Council building shuts as services move to Hartlepool Civic Centre to make way for £9m college

Martin Raby Principle and Chief Executive Cleveland College of Art and Design
Martin Raby Principle and Chief Executive Cleveland College of Art and Design

A COUNCIL administrative building will close its doors for the last time next week to make way for a multi-million pound development.

The offices at 1 Church Street in Hartlepool will close at 5pm on Wednesday, March 25, with most staff transferring to the Civic Centre in Victoria Road.

Going forward we are looking to expand our student numbers by expanding the curriculum

Martin Raby, principal of Cleveland College of Art & Design

It means that enquiries about services such as allotments, car parking and driver training courses will be dealt with at the Civic Centre from next Thursday, March 26.

However, fleet and garage services will continue to be provided from the adjacent Lynn Street depot for the next few months until it is re-located to Tofts Farm, Brenda Road.
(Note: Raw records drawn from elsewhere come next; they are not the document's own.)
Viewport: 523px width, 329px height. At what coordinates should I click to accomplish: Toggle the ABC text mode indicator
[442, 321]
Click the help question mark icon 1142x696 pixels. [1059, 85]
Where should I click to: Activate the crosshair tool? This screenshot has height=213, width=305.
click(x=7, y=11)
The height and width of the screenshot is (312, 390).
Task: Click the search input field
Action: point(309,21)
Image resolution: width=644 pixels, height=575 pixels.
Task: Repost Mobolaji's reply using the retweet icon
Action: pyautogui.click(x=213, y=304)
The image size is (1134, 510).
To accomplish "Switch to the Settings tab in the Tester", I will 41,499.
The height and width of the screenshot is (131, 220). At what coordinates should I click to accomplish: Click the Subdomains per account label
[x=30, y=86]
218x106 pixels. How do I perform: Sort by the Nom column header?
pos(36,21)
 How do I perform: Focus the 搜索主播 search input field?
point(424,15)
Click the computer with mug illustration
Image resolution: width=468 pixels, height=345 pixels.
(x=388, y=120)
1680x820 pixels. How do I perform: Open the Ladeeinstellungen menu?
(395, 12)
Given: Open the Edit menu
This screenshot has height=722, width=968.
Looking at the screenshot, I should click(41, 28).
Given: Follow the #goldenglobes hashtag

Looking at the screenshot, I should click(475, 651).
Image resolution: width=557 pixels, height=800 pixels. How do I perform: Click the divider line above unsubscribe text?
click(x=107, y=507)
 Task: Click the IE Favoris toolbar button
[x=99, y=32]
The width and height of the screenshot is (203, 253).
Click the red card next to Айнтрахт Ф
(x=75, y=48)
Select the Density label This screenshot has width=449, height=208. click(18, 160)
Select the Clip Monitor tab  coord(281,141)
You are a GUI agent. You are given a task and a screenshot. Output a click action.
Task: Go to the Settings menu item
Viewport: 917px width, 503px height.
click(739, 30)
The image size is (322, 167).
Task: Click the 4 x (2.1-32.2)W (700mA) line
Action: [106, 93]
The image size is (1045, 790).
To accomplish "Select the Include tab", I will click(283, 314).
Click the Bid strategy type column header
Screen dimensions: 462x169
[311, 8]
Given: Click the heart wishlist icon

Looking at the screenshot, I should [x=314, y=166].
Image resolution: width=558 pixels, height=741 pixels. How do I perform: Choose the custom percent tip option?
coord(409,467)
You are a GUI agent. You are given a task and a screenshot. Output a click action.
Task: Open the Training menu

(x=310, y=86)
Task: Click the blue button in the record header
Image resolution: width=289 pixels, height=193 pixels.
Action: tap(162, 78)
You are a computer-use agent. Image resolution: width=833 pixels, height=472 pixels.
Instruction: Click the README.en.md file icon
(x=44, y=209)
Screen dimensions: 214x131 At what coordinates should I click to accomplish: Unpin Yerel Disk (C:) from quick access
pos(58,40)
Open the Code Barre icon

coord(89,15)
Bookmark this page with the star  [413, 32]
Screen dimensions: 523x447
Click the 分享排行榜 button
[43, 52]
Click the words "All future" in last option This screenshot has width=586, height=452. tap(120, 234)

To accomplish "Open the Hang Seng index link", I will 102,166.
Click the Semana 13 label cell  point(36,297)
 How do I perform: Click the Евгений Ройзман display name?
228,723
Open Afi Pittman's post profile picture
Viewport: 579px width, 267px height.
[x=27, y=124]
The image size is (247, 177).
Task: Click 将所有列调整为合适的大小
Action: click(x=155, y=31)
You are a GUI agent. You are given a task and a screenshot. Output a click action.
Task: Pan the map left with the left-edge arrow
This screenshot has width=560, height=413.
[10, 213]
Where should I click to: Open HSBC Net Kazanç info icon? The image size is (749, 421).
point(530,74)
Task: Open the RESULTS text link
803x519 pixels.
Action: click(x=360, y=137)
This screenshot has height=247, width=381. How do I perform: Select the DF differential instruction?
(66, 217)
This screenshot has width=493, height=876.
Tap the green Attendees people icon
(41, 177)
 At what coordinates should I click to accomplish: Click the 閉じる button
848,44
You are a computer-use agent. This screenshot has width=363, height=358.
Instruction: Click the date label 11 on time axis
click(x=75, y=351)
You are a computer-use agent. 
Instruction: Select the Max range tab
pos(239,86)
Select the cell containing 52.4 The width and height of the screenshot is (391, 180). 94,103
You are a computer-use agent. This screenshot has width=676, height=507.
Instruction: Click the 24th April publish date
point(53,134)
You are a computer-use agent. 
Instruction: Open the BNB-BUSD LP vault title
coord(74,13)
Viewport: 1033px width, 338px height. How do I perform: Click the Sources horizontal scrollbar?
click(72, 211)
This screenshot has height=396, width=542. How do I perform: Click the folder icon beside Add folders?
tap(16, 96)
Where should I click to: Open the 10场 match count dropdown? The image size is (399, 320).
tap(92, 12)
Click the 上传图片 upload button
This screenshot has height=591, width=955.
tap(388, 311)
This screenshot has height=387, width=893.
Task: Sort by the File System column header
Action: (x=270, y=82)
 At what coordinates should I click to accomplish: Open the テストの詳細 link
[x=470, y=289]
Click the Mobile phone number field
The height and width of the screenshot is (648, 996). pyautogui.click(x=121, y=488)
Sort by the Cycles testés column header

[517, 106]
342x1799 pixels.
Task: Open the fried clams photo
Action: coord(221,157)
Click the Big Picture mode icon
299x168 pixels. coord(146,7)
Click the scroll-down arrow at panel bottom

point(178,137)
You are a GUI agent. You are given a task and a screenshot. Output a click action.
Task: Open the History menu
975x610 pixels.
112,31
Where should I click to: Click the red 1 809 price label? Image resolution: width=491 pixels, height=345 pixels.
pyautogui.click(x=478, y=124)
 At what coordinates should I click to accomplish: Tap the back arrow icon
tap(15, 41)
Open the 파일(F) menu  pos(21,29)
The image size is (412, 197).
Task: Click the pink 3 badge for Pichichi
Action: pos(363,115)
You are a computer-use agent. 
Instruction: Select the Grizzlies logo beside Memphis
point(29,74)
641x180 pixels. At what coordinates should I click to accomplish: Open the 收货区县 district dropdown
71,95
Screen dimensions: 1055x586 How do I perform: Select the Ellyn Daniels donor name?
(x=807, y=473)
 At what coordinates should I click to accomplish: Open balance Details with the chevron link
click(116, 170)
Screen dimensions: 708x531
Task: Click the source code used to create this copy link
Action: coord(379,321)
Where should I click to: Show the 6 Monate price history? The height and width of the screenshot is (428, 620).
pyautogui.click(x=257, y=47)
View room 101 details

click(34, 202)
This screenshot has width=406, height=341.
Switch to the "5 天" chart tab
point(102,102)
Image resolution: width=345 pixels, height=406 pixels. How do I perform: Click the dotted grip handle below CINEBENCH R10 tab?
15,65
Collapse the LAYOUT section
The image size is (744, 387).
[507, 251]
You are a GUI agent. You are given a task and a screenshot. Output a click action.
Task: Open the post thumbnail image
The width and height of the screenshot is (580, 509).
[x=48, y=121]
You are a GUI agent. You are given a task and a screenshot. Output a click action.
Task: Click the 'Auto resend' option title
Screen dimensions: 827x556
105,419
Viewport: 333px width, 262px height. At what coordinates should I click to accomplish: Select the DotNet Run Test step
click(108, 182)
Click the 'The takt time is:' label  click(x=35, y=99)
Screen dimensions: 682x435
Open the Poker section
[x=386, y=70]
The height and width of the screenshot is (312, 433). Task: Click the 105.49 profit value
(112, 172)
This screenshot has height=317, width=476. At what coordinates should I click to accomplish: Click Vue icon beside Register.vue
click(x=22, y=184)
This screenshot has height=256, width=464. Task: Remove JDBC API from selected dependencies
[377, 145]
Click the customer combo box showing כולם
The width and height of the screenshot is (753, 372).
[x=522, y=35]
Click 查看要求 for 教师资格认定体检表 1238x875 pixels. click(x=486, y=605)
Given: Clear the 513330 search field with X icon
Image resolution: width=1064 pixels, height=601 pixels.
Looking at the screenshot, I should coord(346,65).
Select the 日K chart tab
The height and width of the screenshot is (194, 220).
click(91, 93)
The Church Street offices and depot site is earmarked for the £9m new Cleveland College of Art & Design.

The new development will be an integral part of the Church Street Innovation & Skills Quarter, which has just received £5.5m of Government Growth Deal funding and is one of the eight sites in the Hartlepool Vision.

The disposal of the Church Street Offices also forms part of the rationalisation of council administrative buildings to save money and help protect front-line services.

The college was last month granted planning permission to build a new three-storey building on the site of the council depot Lynn Street.

College principal Martin Raby previously told the Mail after the meeting of the council’s planning committee: “We need to demonstrate the appeal of our offer to students.

“Going forward we are looking to expand our student numbers by expanding the curriculum.”

The college plans to invest £9.3m in its Hartlepool campus including demolishing its main college site in Church Square, which was built in the 1960s.

It will be replaced by at least 45,000 sq ft of purpose-built space to replace it in the vicinity.

The work at the Lynn Street depot site will involve demolishing workshops, garages and office buildings, refurbishing a two-storey office building and building of a new three-storey building.

That will house workshops, studio and seminar space, a 104-space car park and outside seating and amphitheatre in the middle of the development.